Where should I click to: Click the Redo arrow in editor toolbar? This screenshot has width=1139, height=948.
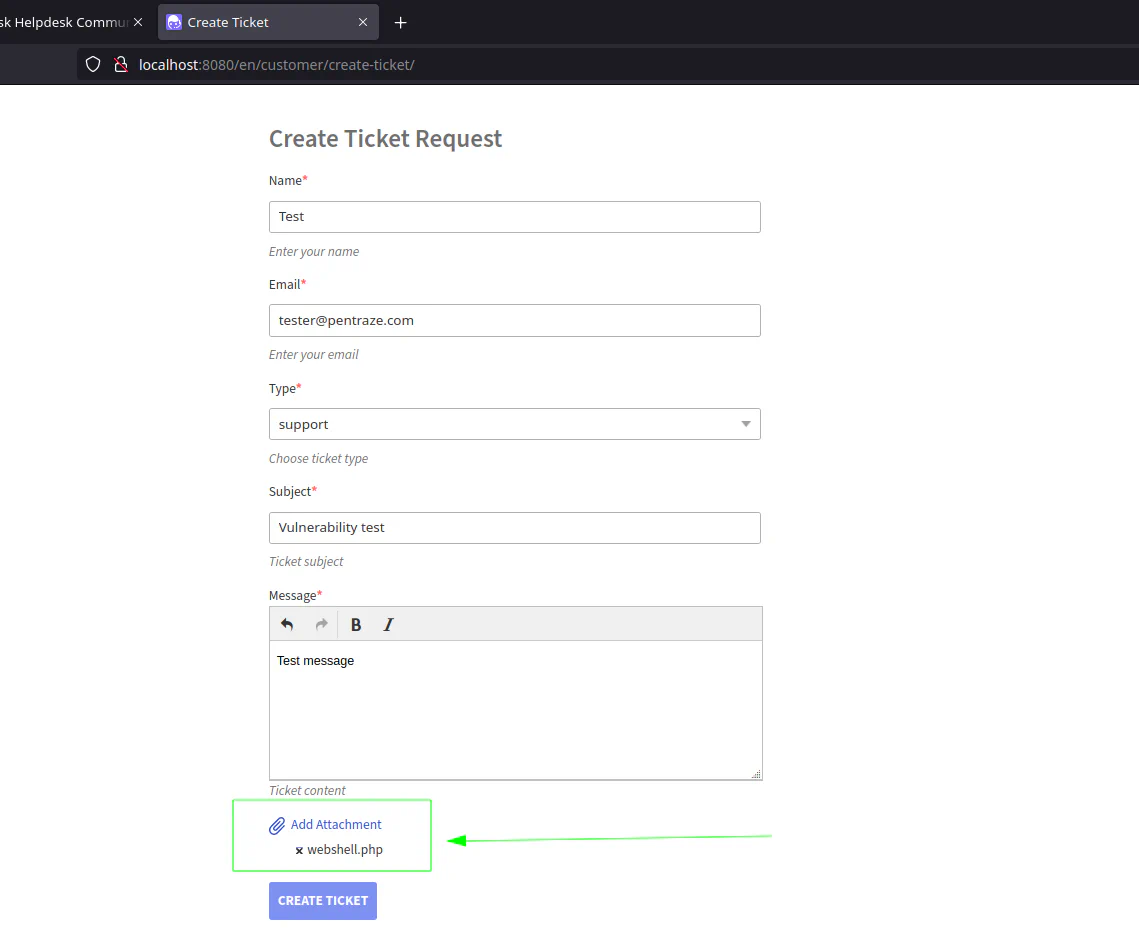321,625
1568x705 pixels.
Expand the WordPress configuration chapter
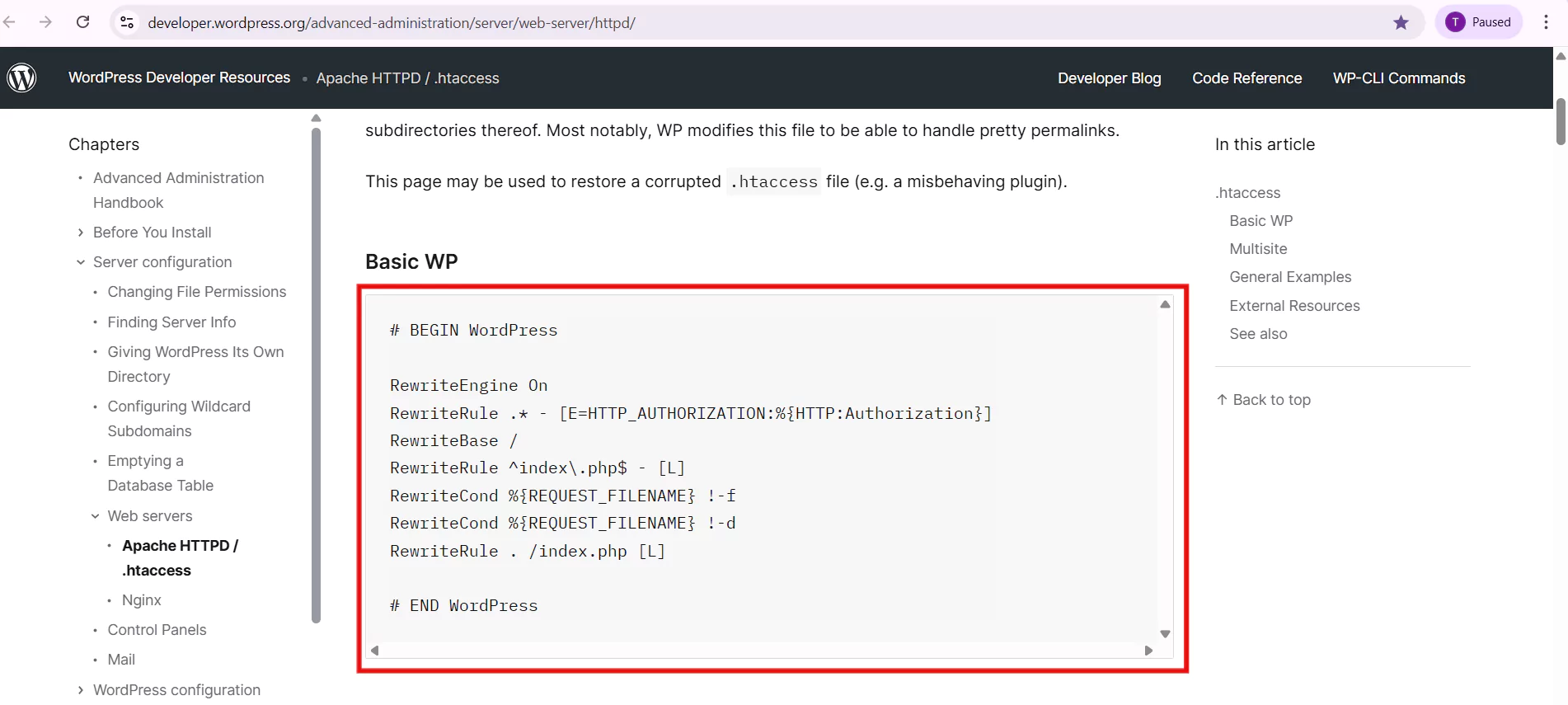[x=81, y=690]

Exercise prompt - Print the listing above line for line, leaving out the pictures.

Written solution -
Where should I click to: Click the Redo arrow in editor toolbar? This screenshot has width=1139, height=948.
321,625
1568x705 pixels.
Expand the WordPress configuration chapter
[x=81, y=690]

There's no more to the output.